(Stored records)

★ ★ ★

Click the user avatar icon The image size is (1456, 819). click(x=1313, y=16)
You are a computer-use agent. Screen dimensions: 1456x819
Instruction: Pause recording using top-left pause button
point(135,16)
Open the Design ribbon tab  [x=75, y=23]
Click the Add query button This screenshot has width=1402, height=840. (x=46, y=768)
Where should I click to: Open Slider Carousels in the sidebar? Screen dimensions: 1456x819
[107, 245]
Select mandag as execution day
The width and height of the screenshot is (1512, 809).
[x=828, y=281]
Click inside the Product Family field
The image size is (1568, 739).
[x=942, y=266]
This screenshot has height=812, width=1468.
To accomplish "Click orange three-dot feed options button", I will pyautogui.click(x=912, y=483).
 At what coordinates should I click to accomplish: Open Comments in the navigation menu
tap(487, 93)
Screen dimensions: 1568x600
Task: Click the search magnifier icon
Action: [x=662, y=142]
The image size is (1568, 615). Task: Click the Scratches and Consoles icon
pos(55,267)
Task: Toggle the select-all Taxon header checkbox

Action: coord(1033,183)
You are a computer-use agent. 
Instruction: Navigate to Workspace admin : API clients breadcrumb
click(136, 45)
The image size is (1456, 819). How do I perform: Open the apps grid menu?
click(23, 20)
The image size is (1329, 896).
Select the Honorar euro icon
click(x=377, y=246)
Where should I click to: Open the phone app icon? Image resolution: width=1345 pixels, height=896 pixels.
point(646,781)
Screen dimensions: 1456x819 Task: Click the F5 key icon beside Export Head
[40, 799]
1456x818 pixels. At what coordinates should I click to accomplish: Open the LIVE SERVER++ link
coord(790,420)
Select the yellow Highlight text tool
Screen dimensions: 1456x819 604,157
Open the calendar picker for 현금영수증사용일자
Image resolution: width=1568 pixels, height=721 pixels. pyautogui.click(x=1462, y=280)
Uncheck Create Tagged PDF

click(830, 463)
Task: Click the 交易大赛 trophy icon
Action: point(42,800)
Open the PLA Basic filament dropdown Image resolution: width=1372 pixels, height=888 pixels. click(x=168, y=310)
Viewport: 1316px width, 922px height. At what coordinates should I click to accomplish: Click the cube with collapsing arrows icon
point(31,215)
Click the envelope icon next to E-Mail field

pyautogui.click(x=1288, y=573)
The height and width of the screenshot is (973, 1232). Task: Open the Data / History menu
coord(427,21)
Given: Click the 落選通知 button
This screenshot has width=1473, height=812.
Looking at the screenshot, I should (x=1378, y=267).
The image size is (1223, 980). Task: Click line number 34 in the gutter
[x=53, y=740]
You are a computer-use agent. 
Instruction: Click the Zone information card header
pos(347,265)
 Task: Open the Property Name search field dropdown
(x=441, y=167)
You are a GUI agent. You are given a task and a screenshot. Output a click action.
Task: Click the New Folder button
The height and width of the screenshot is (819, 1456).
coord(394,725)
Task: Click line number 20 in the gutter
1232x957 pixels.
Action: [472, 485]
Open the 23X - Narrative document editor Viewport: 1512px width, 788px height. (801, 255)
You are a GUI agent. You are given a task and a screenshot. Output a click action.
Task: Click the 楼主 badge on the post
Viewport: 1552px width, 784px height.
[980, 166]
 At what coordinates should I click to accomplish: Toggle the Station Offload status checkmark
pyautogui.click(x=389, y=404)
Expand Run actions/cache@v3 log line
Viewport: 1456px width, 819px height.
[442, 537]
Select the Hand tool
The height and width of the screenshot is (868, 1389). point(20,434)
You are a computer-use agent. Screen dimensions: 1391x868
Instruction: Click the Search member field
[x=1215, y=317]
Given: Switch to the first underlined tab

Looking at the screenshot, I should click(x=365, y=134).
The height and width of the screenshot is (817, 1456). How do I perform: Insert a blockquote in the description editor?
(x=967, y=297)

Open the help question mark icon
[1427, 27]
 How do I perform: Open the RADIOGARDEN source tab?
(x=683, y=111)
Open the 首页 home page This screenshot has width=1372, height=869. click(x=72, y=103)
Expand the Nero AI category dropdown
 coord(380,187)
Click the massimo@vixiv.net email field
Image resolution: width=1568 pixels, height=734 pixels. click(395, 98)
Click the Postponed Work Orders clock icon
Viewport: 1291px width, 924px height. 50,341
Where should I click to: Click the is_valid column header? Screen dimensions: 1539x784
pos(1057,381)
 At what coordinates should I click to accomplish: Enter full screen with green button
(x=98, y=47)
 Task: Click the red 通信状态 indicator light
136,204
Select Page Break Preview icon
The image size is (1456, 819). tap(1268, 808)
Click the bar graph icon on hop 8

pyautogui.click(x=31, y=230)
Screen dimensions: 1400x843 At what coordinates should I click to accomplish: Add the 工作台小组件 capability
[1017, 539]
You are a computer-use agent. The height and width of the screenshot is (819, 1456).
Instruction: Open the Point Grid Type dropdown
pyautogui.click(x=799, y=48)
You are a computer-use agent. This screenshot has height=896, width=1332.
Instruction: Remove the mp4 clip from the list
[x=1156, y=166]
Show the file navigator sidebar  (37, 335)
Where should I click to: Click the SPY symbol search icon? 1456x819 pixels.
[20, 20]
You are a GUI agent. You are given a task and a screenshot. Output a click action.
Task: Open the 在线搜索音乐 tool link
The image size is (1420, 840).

★ ★ ★

▶ [TASK INSTRUCTIONS]
What the exercise needs is every record again, word for word.

▶ [SOLVED EXERCISE]
Click the user avatar icon The image size is (1456, 819). click(x=1313, y=16)
You are a computer-use agent. Screen dimensions: 1456x819
Instruction: Pause recording using top-left pause button
point(135,16)
Open the Design ribbon tab  [x=75, y=23]
Click the Add query button This screenshot has width=1402, height=840. (x=46, y=768)
Where should I click to: Open Slider Carousels in the sidebar? Screen dimensions: 1456x819
[107, 245]
Select mandag as execution day
The width and height of the screenshot is (1512, 809).
[x=828, y=281]
Click inside the Product Family field
The image size is (1568, 739).
[x=942, y=266]
This screenshot has height=812, width=1468.
To accomplish "Click orange three-dot feed options button", I will pyautogui.click(x=912, y=483).
 At what coordinates should I click to accomplish: Open Comments in the navigation menu
tap(487, 93)
Screen dimensions: 1568x600
Task: Click the search magnifier icon
Action: [x=662, y=142]
The image size is (1568, 615). Task: Click the Scratches and Consoles icon
pos(55,267)
Task: Toggle the select-all Taxon header checkbox

Action: coord(1033,183)
You are a computer-use agent. 
Instruction: Navigate to Workspace admin : API clients breadcrumb
click(136, 45)
The image size is (1456, 819). How do I perform: Open the apps grid menu?
click(23, 20)
The image size is (1329, 896).
Select the Honorar euro icon
click(x=377, y=246)
Where should I click to: Open the phone app icon? Image resolution: width=1345 pixels, height=896 pixels.
point(646,781)
Screen dimensions: 1456x819 Task: Click the F5 key icon beside Export Head
[40, 799]
1456x818 pixels. At what coordinates should I click to accomplish: Open the LIVE SERVER++ link
coord(790,420)
Select the yellow Highlight text tool
Screen dimensions: 1456x819 604,157
Open the calendar picker for 현금영수증사용일자
Image resolution: width=1568 pixels, height=721 pixels. pyautogui.click(x=1462, y=280)
Uncheck Create Tagged PDF

click(830, 463)
Task: Click the 交易大赛 trophy icon
Action: point(42,800)
Open the PLA Basic filament dropdown Image resolution: width=1372 pixels, height=888 pixels. click(x=168, y=310)
Viewport: 1316px width, 922px height. At what coordinates should I click to accomplish: Click the cube with collapsing arrows icon
point(31,215)
Click the envelope icon next to E-Mail field

pyautogui.click(x=1288, y=573)
The height and width of the screenshot is (973, 1232). Task: Open the Data / History menu
coord(427,21)
Given: Click the 落選通知 button
This screenshot has width=1473, height=812.
Looking at the screenshot, I should (x=1378, y=267).
The image size is (1223, 980). Task: Click line number 34 in the gutter
[x=53, y=740]
You are a computer-use agent. 
Instruction: Click the Zone information card header
pos(347,265)
 Task: Open the Property Name search field dropdown
(x=441, y=167)
You are a GUI agent. You are given a task and a screenshot. Output a click action.
Task: Click the New Folder button
The height and width of the screenshot is (819, 1456).
coord(394,725)
Task: Click line number 20 in the gutter
1232x957 pixels.
Action: [472, 485]
Open the 23X - Narrative document editor Viewport: 1512px width, 788px height. (801, 255)
You are a GUI agent. You are given a task and a screenshot. Output a click action.
Task: Click the 楼主 badge on the post
Viewport: 1552px width, 784px height.
[980, 166]
 At what coordinates should I click to accomplish: Toggle the Station Offload status checkmark
pyautogui.click(x=389, y=404)
Expand Run actions/cache@v3 log line
Viewport: 1456px width, 819px height.
[442, 537]
Select the Hand tool
The height and width of the screenshot is (868, 1389). point(20,434)
You are a computer-use agent. Screen dimensions: 1391x868
Instruction: Click the Search member field
[x=1215, y=317]
Given: Switch to the first underlined tab

Looking at the screenshot, I should click(x=365, y=134).
The height and width of the screenshot is (817, 1456). How do I perform: Insert a blockquote in the description editor?
(x=967, y=297)

Open the help question mark icon
[1427, 27]
 How do I perform: Open the RADIOGARDEN source tab?
(x=683, y=111)
Open the 首页 home page This screenshot has width=1372, height=869. click(x=72, y=103)
Expand the Nero AI category dropdown
 coord(380,187)
Click the massimo@vixiv.net email field
Image resolution: width=1568 pixels, height=734 pixels. click(395, 98)
Click the Postponed Work Orders clock icon
Viewport: 1291px width, 924px height. 50,341
Where should I click to: Click the is_valid column header? Screen dimensions: 1539x784
pos(1057,381)
 At what coordinates should I click to accomplish: Enter full screen with green button
(x=98, y=47)
 Task: Click the red 通信状态 indicator light
136,204
Select Page Break Preview icon
The image size is (1456, 819). tap(1268, 808)
Click the bar graph icon on hop 8

pyautogui.click(x=31, y=230)
Screen dimensions: 1400x843 At what coordinates should I click to accomplish: Add the 工作台小组件 capability
[1017, 539]
You are a computer-use agent. The height and width of the screenshot is (819, 1456).
Instruction: Open the Point Grid Type dropdown
pyautogui.click(x=799, y=48)
You are a computer-use agent. This screenshot has height=896, width=1332.
Instruction: Remove the mp4 clip from the list
[x=1156, y=166]
Show the file navigator sidebar  (37, 335)
Where should I click to: Click the SPY symbol search icon? 1456x819 pixels.
[20, 20]
You are a GUI agent. You are given a task and a screenshot. Output a click action.
Task: Open the 在线搜索音乐 tool link
The image size is (1420, 840).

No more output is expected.